Crystal Structures of Trehalose Synthase from Deinococcus Radiodurans Reveal a Closed Conformation for Intramolecular Isomerization Catalysis and Mutant Induction of an Active-Site Aperture

Abstract

Trehalose has been used in food, cosmetic, and biotechnological industries due to its exceptional stability. Trehalose synthase (TS) catalyzes a simple conversion of inexpensive maltose into trehalose and hence has a great potential. TS consists of a catalytic (β/α)8 barrel, a subdomain B, a C-terminal β domain and two TS-unique subdomains (S7 and S8). The apo TS structures from Mycobacterium smegmatis and M. tuberculosis showed an unusual inactive conformation, in which the S7 loop blocks the substrate-binding pocket. Here we report structural and mutational studies of TS from Deinococcus radioduran (DrTS). The complex structures of DrTS with the inhibitor Tris share high homology with the substrate-bound sucrose hydrolase, amylosucrase, and sucrose isomerase, particularly virtually identical active-site architectures.
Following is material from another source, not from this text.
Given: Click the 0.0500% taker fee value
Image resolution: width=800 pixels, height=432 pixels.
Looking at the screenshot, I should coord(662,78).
A maltose was modelled into the active site and subsequent mutational analysis suggested that Tyr213, Glu320, and Glu324 are essential for the TS activity. In addition, the interaction networks between subdomains B and S7 seal the active-site entrance. Disruption of such networks through replacement of Arg148 and Asn253 with alanine resulted in a decreased isomerase activity but an increased hydrolase activity. The R148A and N253A structures showed a small pore created for water entry. Unexpectedly, the apo N253F mutant with ∼80% of hydrolase activity but no detectable isomerase activity showed a strikingly different conformation, in which the Bβ1-Bβ2 loop in subdomain B is disordered, and the subdomain B rotates away to create an open active site. Interestingly, this mutant displays a high structural similarity to the apo sucrose hydrolase. Therefore, our DrTS-N253F structure may represent an open conformation for the apo TS, while the DrTS-Tris may represent a substrate-induced closed conformation that will facilitate intramolecular isomerization and minimize disaccharide hydrolysis.